Retinoid Metabolism and Signaling in Heart Failure
Vitamin A (retinol), has been studied extensively in coronary heart disease (CHD), as low levels correlate with increased risk of cardiac events in, otherwise, healthy middle-aged men. Like its vegetal precursor, beta-carotene, whose serum levels are also inversely correlated with adverse outcomes, retinol has antioxidant properties, similar to Vitamin E and Vitamin C. Retinol was therefore included in clinical trials, often in combination with b-carotene and/or Vitamins E and C, but ultimately antioxidant trials, with or without retinol, failed to improve patient outcomes.
However, unlike Vitamins E and C, the major cell physiological role of retinol has little to do with direct antioxidant action. Stored primarily in the liver, retinol is a pro-hormone, the body’s source of all-trans retinoic acid (ATRA), a potent transcription-activating hormone present in tissues at nanomolar concentrations. Over 70 years ago it was first shown that the offspring of retinol-deficient rats exhibited structural cardiac defects. The role of ATRA in embryonic cardiac development has, subsequently, been mapped in considerable detail. It is involved in proper cardiac tissue specification, anteroposterior patterning, and endocardial cushion formation, among other processes.
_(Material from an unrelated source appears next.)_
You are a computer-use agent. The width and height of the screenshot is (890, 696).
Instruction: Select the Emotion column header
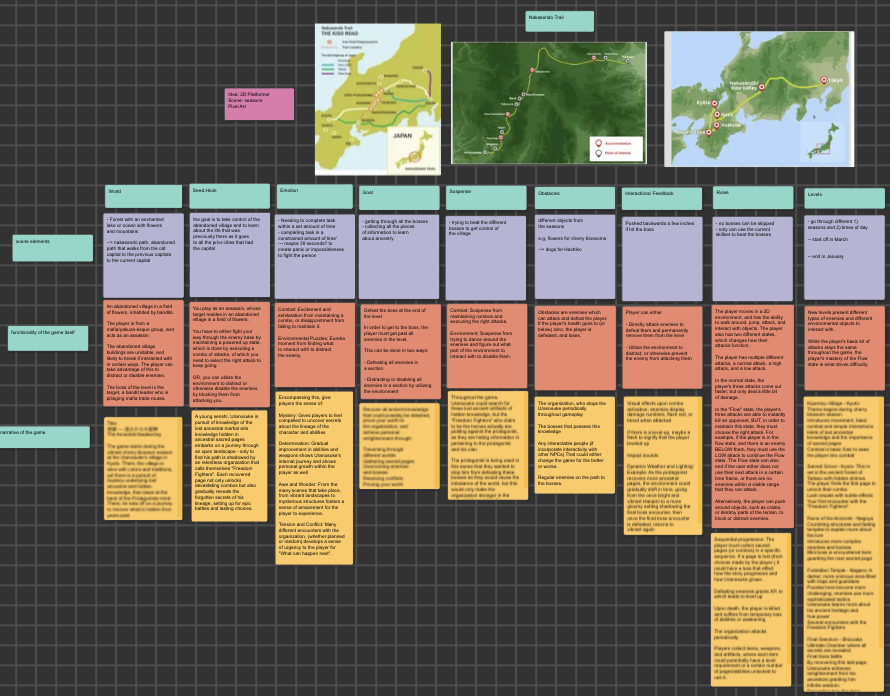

Yet, the cellular role of the retinoids, their metabolism, and signaling in adult heart physiology, and HF, remains poorly characterized. Though HF patients do not appear to be retinol-deficient, it is unknown whether ATRA levels are altered. Indeed, the precise relationships between circulating retinol and ATRA levels, cardiac tissue ATRA levels, and intracellular cardiac ATRA signaling, in the context of HF, are unknown.
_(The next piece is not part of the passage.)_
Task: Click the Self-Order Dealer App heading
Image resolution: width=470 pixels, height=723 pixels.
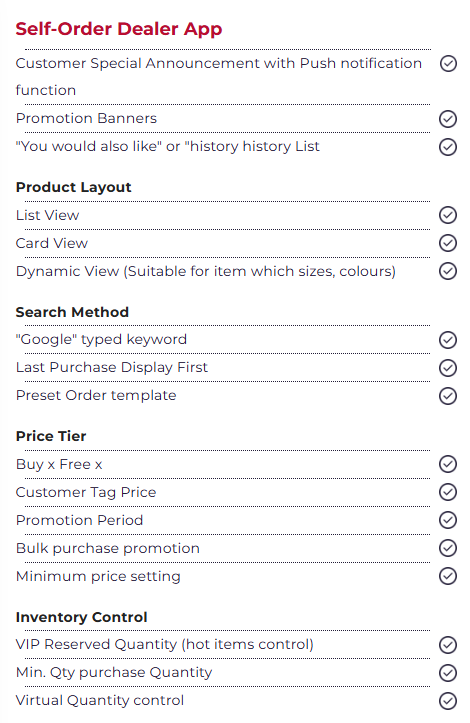Action: coord(119,29)
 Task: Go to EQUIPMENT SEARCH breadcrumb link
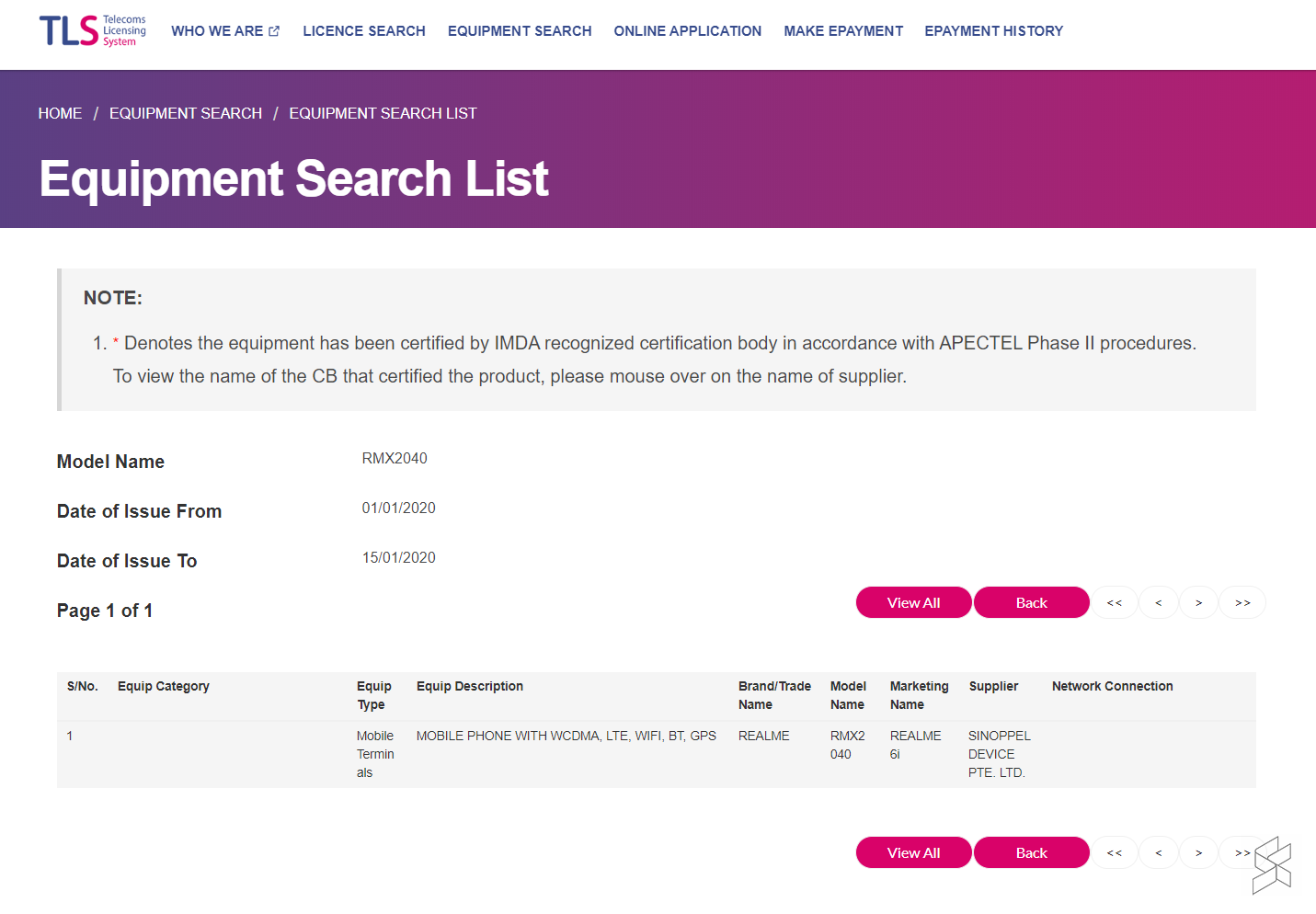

Our recent work shows that ATRA levels decline nearly 40% in failing human heart tissue. In a guinea pig model, the ATRA decline occurs early in HF progression, and administering ATRA to guinea pigs prevents the onset of HF. We think that low cardiac ATRA attenuates the expression of critical ATRA-dependent gene programs in HF. Getting at the root mechanism underlying ATRA decline might allow us to design an HF therapy based on rebalancing or normalizing ATRA metabolism. To do that, our current focus is on determining which enzymes are principally responsible for the control of ATRA biosynthesis and degradation in the adult mammalian heart.
Selected Publications
Yang N, Parker L, Yu J, Jones JW, Liu T, Papanicolaou KN, Talbot CC, Jr., Margulies KB, O’Rourke B, Kane M, and Foster DB. Cardiac retinoic acid levels decline in heart failure. JCI Insight. 2021.
Signaling Networks in Heart Failure Progression
With Dr. Brian O’Rourke, we are looking at the impact of mitochondrially-derived reactive oxygen species (ROS) on kinase signaling in the failing heart. ROS impact both gene expression as well as the catalytic activity of many protein kinases and phosphatases. We have recently shown that curbing mitochondrial ROS with a mitochondrially-targeted antioxidant molecule called mitoTempo, both prevents the onset of heart failure and sudden cardiac death (HF/SCD) and rescues HF/SCD. MitoTempo not only blunts the impact of HF on the proteome but preserves the phosphorylation biosignature, by limiting maladaptive MAP kinase signaling and preserving PKA signaling.
Selected Publications
Foster DB, Liu T, Kammers K, O’Meally R, Yang N, Papanicolaou KN, Talbot CC, Jr., Cole RN, and O’Rourke B. Integrated omic analysis of a guinea pig model of heart failure and sudden cardiac death. J Proteome Res. 2016. 15(9): p. 3009-3028.
Dey S, DeMazumder D, Sidor A, Foster DB,* and O’Rourke B*. Mitochondrial ROS drive sudden cardiac death and chronic proteome remodeling in heart failure. Circ Res. 2018. 123(3): p. 356-371.